- AIM OF THE TASK:
Count every line that includes the string "text" in the entries that follow. Nothing besides the number is needed.
====== AVAILABLE DATA ======
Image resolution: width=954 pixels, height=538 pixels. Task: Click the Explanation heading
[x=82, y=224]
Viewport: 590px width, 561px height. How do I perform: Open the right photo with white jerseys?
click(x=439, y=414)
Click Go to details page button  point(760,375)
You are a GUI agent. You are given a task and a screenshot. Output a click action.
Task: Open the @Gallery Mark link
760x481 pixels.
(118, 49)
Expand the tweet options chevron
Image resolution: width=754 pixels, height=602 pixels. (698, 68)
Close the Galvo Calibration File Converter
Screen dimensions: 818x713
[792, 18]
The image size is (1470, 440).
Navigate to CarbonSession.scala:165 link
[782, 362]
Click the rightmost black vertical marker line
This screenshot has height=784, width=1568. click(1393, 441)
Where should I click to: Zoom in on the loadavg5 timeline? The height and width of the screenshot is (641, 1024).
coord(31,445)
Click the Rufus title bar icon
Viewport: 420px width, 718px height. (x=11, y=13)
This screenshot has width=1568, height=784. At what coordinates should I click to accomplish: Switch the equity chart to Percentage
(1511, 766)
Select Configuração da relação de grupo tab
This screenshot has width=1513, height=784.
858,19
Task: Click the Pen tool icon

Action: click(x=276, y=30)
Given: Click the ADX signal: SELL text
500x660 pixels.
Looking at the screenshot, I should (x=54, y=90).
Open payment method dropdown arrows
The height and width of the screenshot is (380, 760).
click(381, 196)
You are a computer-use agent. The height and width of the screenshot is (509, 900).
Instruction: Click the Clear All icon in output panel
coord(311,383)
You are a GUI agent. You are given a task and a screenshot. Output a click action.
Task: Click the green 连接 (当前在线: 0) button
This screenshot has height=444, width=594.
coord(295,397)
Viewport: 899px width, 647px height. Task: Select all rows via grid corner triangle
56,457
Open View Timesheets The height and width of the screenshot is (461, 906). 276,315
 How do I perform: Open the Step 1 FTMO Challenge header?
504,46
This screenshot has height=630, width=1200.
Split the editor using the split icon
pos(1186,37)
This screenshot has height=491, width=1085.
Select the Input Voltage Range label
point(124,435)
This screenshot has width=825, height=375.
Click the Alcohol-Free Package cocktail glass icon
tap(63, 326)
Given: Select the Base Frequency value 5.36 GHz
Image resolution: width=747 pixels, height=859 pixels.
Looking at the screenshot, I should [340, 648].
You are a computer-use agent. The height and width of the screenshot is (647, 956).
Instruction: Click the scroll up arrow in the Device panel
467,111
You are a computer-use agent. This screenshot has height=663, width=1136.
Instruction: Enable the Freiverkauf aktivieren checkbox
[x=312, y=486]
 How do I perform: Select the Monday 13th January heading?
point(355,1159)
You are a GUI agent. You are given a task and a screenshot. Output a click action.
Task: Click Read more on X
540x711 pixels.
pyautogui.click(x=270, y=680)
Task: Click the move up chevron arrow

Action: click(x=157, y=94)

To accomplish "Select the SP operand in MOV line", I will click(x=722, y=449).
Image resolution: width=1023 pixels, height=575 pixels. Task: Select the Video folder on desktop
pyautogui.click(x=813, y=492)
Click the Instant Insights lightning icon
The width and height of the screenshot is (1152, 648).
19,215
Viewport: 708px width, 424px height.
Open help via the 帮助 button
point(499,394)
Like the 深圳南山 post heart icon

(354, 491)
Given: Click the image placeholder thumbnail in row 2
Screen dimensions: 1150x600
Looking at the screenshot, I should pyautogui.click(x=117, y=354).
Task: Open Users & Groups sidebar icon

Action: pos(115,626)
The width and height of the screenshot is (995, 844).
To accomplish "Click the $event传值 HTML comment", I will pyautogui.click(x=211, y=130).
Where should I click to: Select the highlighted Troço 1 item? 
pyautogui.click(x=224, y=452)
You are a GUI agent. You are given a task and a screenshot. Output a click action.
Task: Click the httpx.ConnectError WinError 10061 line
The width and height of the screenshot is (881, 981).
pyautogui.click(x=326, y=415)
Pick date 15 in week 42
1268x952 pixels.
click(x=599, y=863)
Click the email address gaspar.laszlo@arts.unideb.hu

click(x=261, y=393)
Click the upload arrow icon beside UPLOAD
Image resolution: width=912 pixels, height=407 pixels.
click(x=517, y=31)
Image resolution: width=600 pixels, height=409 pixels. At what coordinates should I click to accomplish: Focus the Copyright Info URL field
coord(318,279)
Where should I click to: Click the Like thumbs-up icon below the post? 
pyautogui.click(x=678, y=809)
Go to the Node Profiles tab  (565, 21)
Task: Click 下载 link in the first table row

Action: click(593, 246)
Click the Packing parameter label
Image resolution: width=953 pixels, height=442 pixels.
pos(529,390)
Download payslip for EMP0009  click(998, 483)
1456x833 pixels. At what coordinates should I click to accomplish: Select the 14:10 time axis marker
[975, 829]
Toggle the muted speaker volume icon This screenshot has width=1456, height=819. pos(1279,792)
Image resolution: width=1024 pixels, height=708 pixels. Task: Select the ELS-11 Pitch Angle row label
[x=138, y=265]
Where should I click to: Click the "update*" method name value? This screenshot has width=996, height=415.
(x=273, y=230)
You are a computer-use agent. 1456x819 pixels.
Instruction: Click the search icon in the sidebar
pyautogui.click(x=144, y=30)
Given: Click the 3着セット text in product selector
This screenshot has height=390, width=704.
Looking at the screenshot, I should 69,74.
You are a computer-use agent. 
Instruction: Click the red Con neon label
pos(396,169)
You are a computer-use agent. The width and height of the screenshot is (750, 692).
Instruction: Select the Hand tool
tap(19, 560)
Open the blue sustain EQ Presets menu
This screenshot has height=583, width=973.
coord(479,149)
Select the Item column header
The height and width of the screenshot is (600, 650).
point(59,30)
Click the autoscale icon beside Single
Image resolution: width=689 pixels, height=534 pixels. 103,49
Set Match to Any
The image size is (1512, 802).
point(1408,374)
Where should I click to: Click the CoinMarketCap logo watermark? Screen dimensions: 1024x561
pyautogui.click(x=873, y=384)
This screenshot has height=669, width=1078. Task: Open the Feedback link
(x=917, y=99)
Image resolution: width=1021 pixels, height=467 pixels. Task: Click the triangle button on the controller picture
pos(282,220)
======
- THE COMPLETED TASK:
2